Theophilus Lewis (1891-1974)

Theophilus Lewis
Image Ownership: Public Domain

Theophilus Lewis, a drama/theater critic, journalist, and U.S. Postal Service employee, was born to Thomas and Anne Lewis on March 4, 1891, in Baltimore, Maryland. Lewis attended public schools in Baltimore but was very much self-educated. He joined the U.S. Army and fought in World War I from 1917 to 1918 as a part of the American Expeditionary Force. Upon returning to the U.S., he lived in Detroit, Michigan for three years before settling in New York City, New York in 1922. That same year, he began working as a clerk for the U.S. Postal Service, a job he kept until his retirement in 1955. In 1933, Lewis got married and had three children, Selma, Alfred, and Lowell. He converted to Catholicism and was baptized on August 23, 1939.

Most of Lewis’s writing was for The Messenger, the journal created by A. Philip Randolph and Chandler Owens in New York City in 1917. In 1928, Lewis contributed drama reviews to a journal that was being ambitiously established by Wallace Thurman called Harlem: A Forum of Negro Life. There were a number of prominent writers who helped create the magazine but eventually failed. Lewis also wrote for African American newspapers, including The Pittsburgh Courier, where he was the paper’s theater critic and reviewer of books.

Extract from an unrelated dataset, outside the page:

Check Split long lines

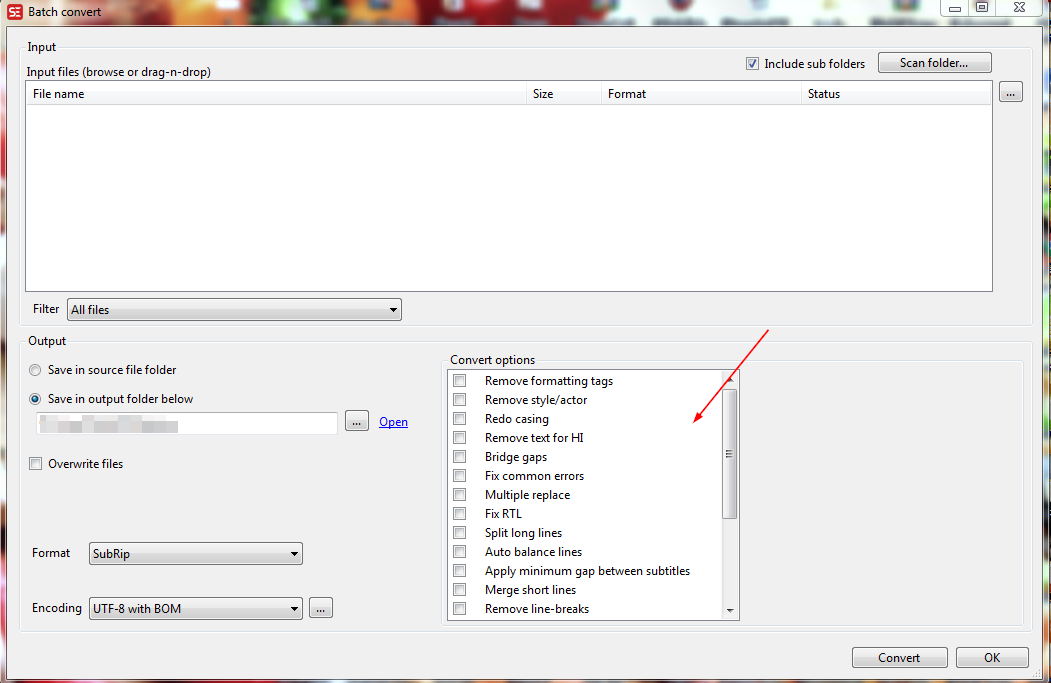click(459, 532)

Lewis also reviewed books like Richard Wright’s Native Son for the Catholic World in May 1941. He wrote for other Catholic publications, including Interracial Review, America and Commonwealth after his own conversion to Catholicism.

Lewis also dabbled in short fiction. He co-authored a satirical column with George Schuyler that regularly appeared in The Messenger called “Shafts and Darts.” Lewis regularly critiqued films and wrote about the works of black filmmakers such as Oscar Micheaux. In 1950, he helped establish the New York City Commission on Human Rights.

Lewis thought theater was the driving force that could bring social change and cultural development to society. Yet he had a negative view of comedies and musicals, which at the time were the dominant genres of African American theater. He was also critical of directors’ tendencies to cast only light-skinned African American actors. He also contended that talented African American actors were constrained because there were not enough sophisticated and challenging roles for them to play.

Lewis saw small community theaters as essential outlets to increase public interest in theater and the arts since they subjected audiences to important historical subjects and contemporary issues. He also wrote about how African American theater and white theater were forming an informal relationship in which both traditions borrowed ideas from one another.

Theophilus Lewis died in 1974 although the specific date and place are unknown.  He was believed to be eighty-three at the time of his death.